* _TEXT BLOCK_
Each file in your account will be indexed and tokenized with ElasticSearch. The API search term that you submit will also be tokenized. A file will only be returned if it has tokens that match all of the tokens in your search query.

For example, this file in your Sirv account:

/Some Images/MY-file.jpg

will have had the following tokens generated:

filename

some, images, my, file.jpg

filename.raw

/Some Images/MY-file.jpg

basename

m, my, y, f, fi, fil, file, i, il, ile, l, le, e, j, jp, jpg, p, pg, g

basename.raw

MY-file.jpg

basename.ngram

MY, MY-, MY-f, MY-fi, MY-fil, MY-file, MY-file., MY-file.j, MY-file.jp, MY-file.jpg, Y-, Y-f, Y-fi, Y-fil, Y-file, Y-file., Y-file.j, Y-file.jp, Y-file.jpg, -fi, -fil, -file, -file., -file.j, -file.jp, -file.jpg, fi, fil, file, file., file.j, file.jp, file.jpg, il, ile, ile., ile.j, ile.jp, ile.jpg, le, le., le.j, le.jp, le.jpg, e., e.j, e.jp, e.jpg, .j, .jp, .jpg, jp, jpg, pg

dirname

some, images

dirname.paths

Some Images

dirname.raw

/Some Images

Search by date/time

You can set a date range to find files in a certain period of time.

  • ctime - time created (when it was uploaded to Sirv)
  • mtime - time modified (when it was last overwritten)
  • atime - time accessed (when it was last requested by HTTP)

The primary purpose of atime is to identify files that have not been accessed for a very long time, thus may be safe to delete. If the file has never been requested, no value will show. The value will update within a few minutes of the URL being requested and it won't update if it has already been updated in the last 7 days. Tracking started on March 22, 2023, so any file without an atime has never been requested since that date.

* _DIRECTIONS_
A: Repeat the portion of the Sirv search text starting with "You can set" and going on through "was last overwritten)".
B: According to the Sirv search text, on what date did atime tracking start?
The lines after this text are separate material.

* _INFORMATION SUPPLIED_
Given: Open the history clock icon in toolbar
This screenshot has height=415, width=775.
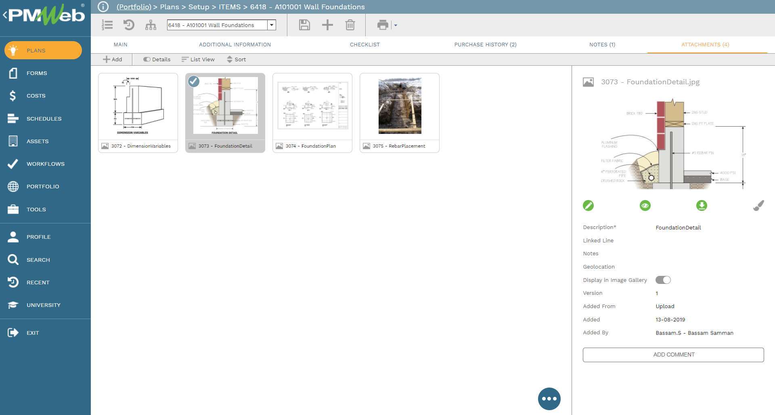Looking at the screenshot, I should click(129, 25).
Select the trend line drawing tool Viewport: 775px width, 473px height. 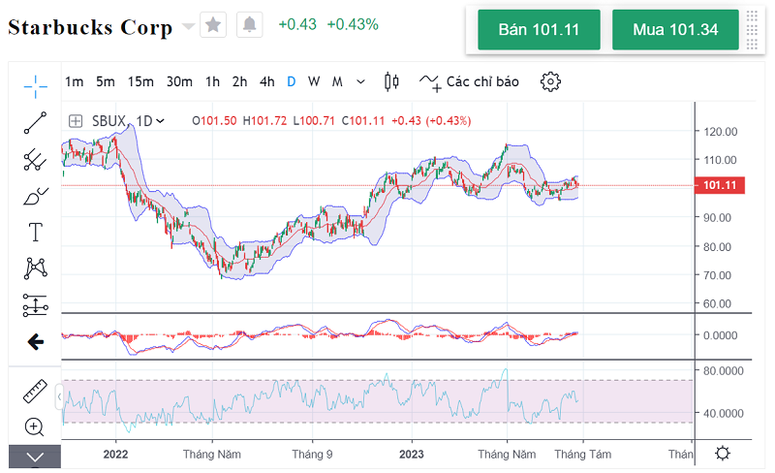[36, 123]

* _EXERCISE SOLUTIONS_
A:
You can set a date range to find files in a certain period of time.

  • ctime - time created (when it was uploaded to Sirv)
  • mtime - time modified (when it was last overwritten)

B: March 22, 2023.